On 14 December, the European Parliament, Council of the EU, and the European Commission reached a political agreement on the new Product Liability Directive (PLD). The deal was swiftly brokered under the impulsion of the Spanish Presidency at the second inter-institutional negotiation meeting (trilogue). While the final text has not been published yet, the press releases from the European Parliament and from the Council are already available online.
The current Product Liability Directive has constituted a cornerstone of the Single Market since its adoption in 1985. However, most policymakers converged on the need for updating the existing rules to make them fit to the digital age and circular economy. Overall, the new text’s ambition to phase in clearer liability cascading for damages caused by defective products and adapt the EU liability regime to the emergence of new technologies were maintained.
First, in order to account for the increasing presence of digital features in nowadays products, the revised PLD will introduce a new definition of “product” encompassing digital manufacturing files and software. However, free and open-source software developed or supplied outside the context of a commercial activity were explicitly excluded from the Directive’s scope.
Concerning the provisions tackling the liability of economic operators, online platforms will be held liable for a damaged product in case they present the said product in a manner that could mislead an ‘average consumer’ into thinking that the platform itself or a trader under its authority or control is providing the product. In cases where a product’s manufacturer is located outside the EU, cascading liability will apply. Accordingly, the economic operators that will be held liable for damages will firstly be the importer, then, the authorised representative of the manufacturer, and as a last resort, the fulfilment service provider.
To adapt the rules to the circular economy, the political deal clarifies that when a product undergoes substantial modification beyond the control of the original manufacturer and is reintroduced on the market, the person responsible for that modification will be held liable as the manufacturer of the product.
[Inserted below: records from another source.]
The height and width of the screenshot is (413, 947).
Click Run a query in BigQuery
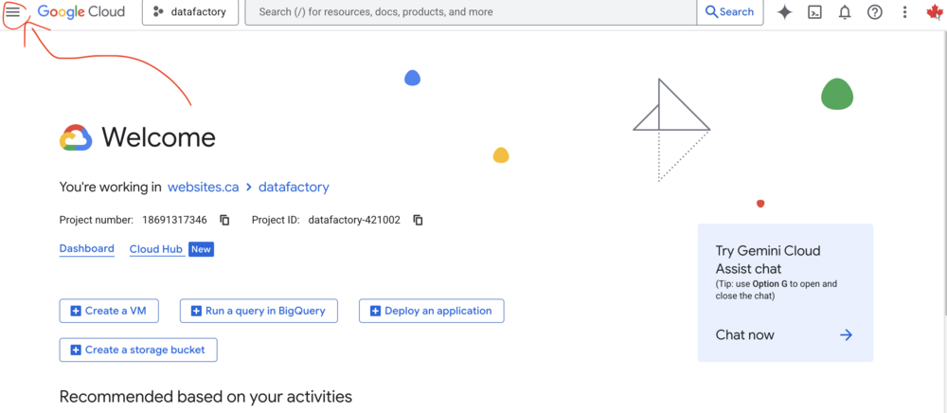(x=259, y=311)
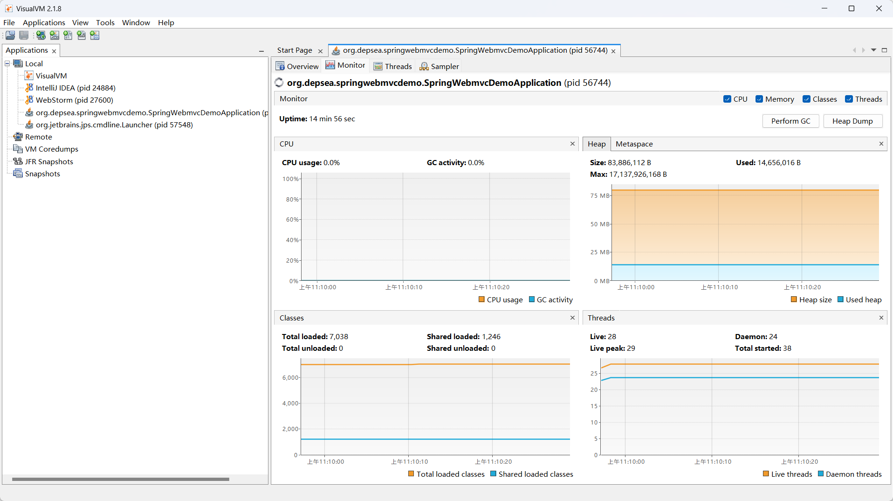
Task: Switch to the Threads tab
Action: click(393, 66)
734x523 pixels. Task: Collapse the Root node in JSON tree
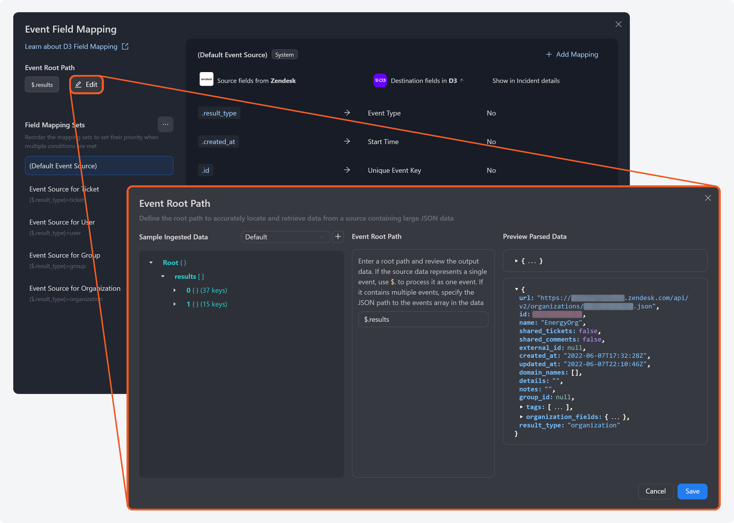(x=151, y=263)
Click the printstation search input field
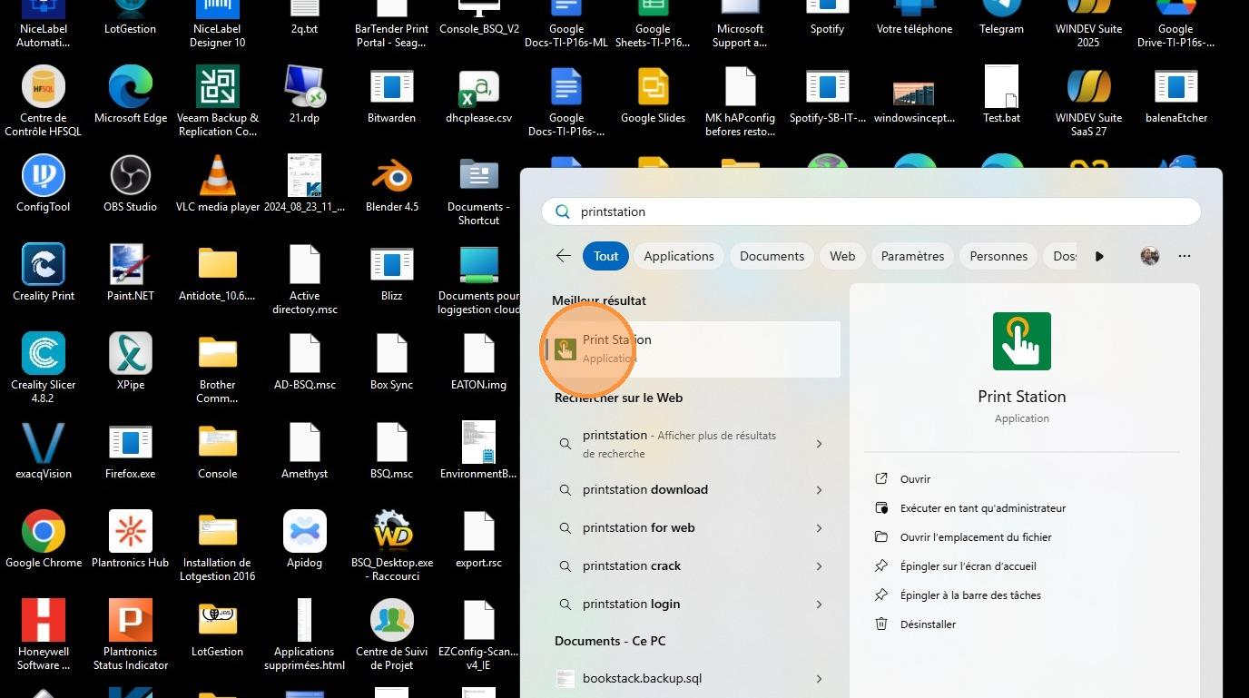This screenshot has width=1249, height=698. [x=871, y=211]
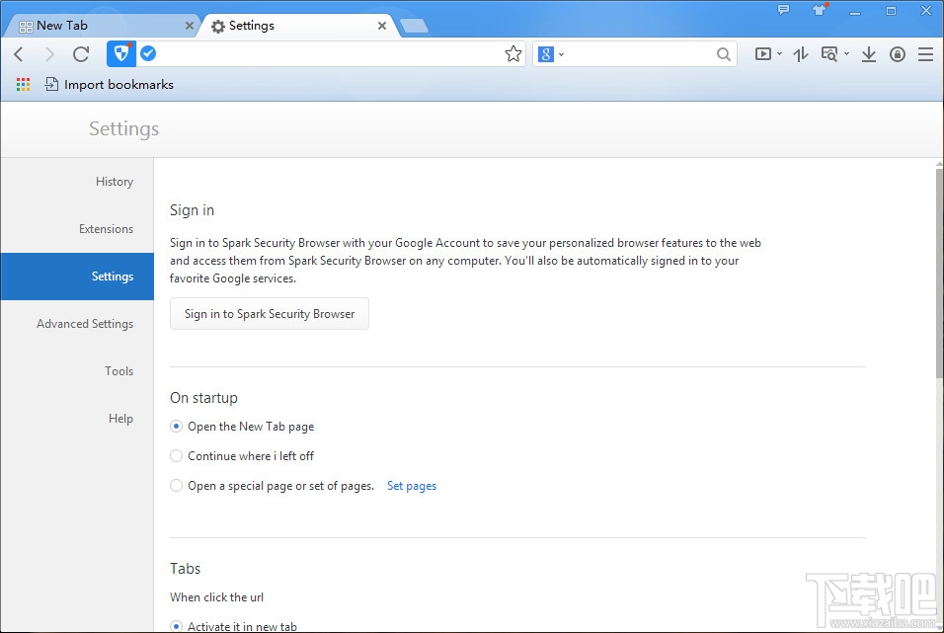This screenshot has width=944, height=633.
Task: Choose Continue where i left off
Action: coord(176,455)
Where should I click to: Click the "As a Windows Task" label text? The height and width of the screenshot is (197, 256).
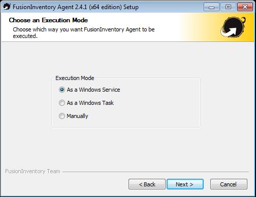pyautogui.click(x=90, y=103)
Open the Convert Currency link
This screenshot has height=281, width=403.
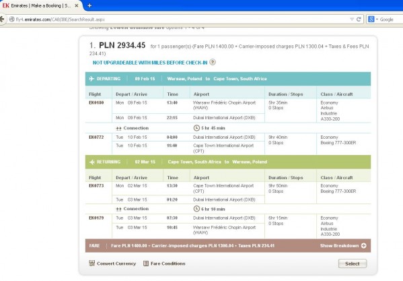[x=116, y=263]
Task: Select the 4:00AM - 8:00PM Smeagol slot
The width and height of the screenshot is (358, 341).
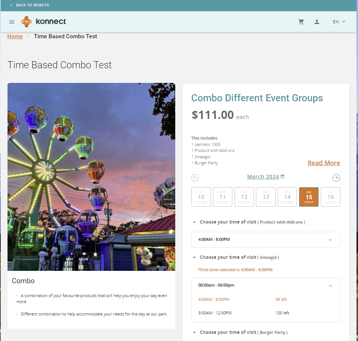Action: (x=214, y=299)
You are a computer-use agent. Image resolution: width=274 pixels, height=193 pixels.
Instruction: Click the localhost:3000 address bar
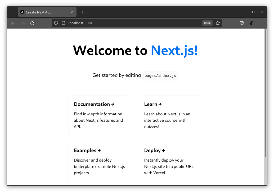point(132,23)
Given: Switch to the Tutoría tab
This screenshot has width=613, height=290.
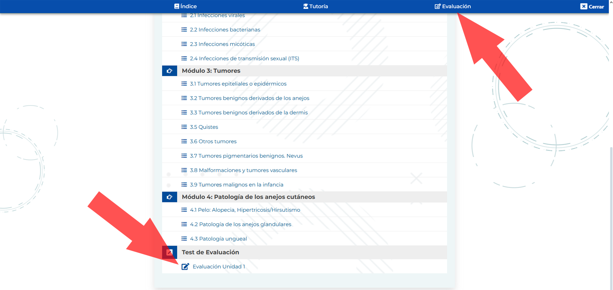Looking at the screenshot, I should (x=316, y=6).
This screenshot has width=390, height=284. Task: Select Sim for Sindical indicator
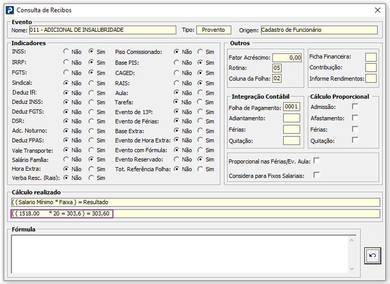[x=91, y=83]
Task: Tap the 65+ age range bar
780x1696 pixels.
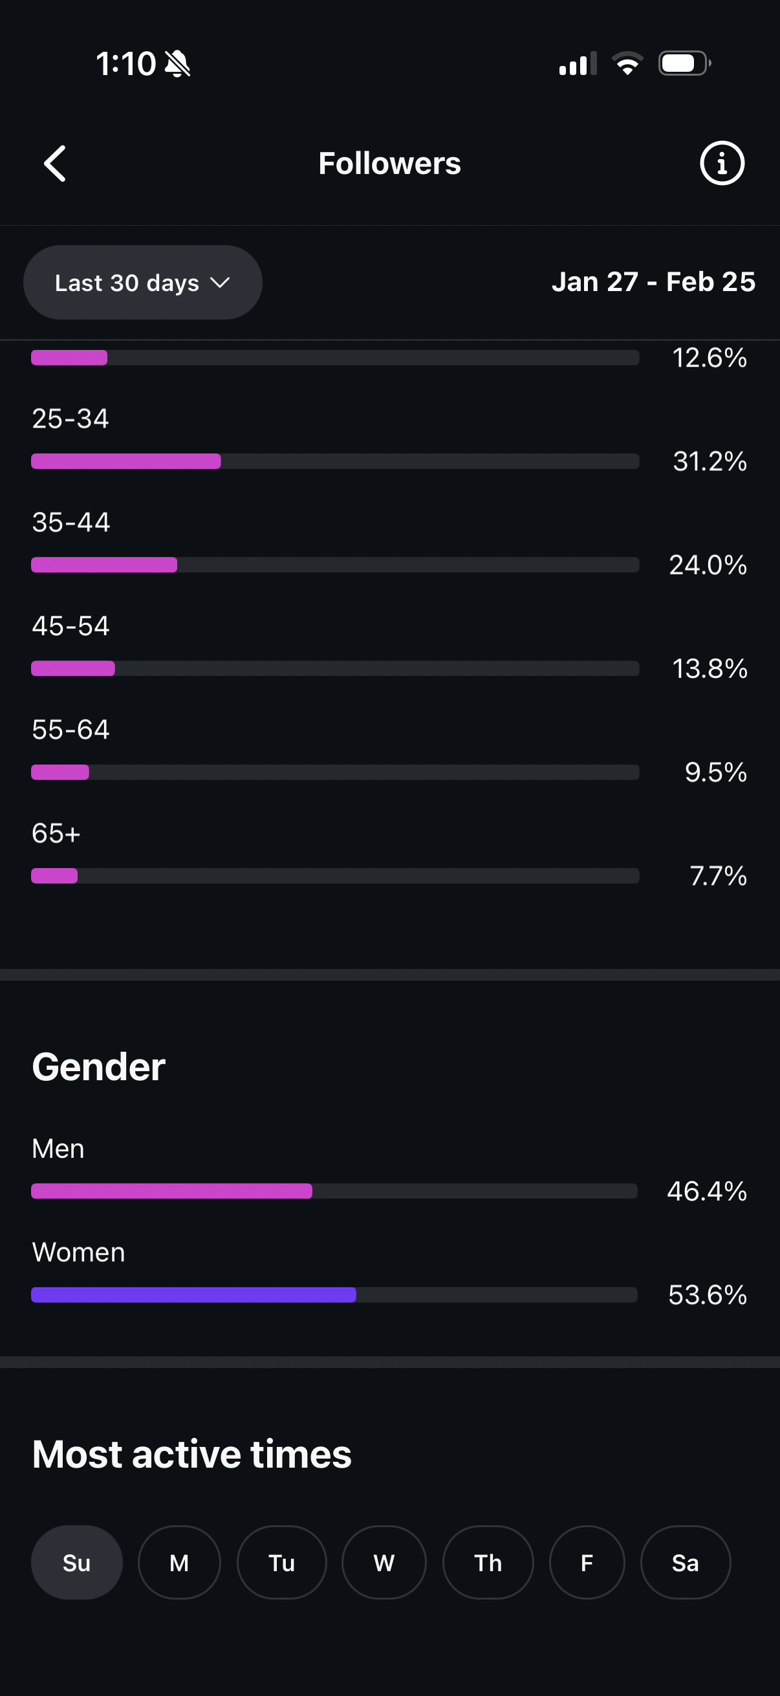Action: [334, 876]
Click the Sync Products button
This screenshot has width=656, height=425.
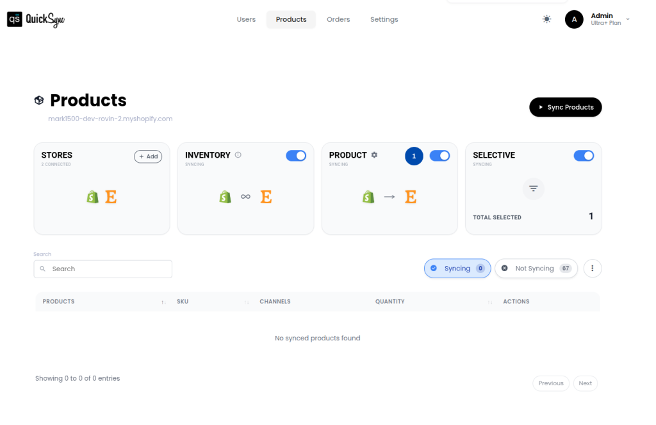pos(565,107)
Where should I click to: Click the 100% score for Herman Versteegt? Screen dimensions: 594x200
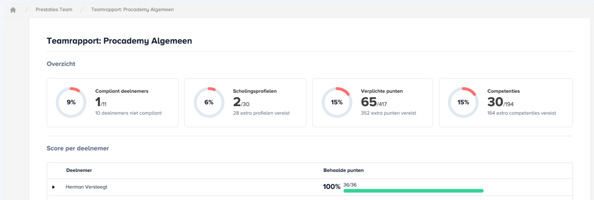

Additionally, the burden of proof was also eased. The text now allows courts to presume the defectiveness of a product if the claimant cannot prove it due to technical or scientific complexity. Lastly, co-legislators agreed on an updated list of damages entitling any natural person who has suffered damage from a defective product to compensation. This includes death or personal injury, medically recognised damage to psychological health, property damage, and destruction or irreversible corruption of data. The right to compensation will cover both material and non-material losses resulting from the damage, provided that they are compensable under national law.
After the entry into force of the new Product Liability Directive, pending an official sign-off by the Council of the EU and the European Parliament’s plenary, the rules will start applying to products placed on the market following a 24-month implementation period.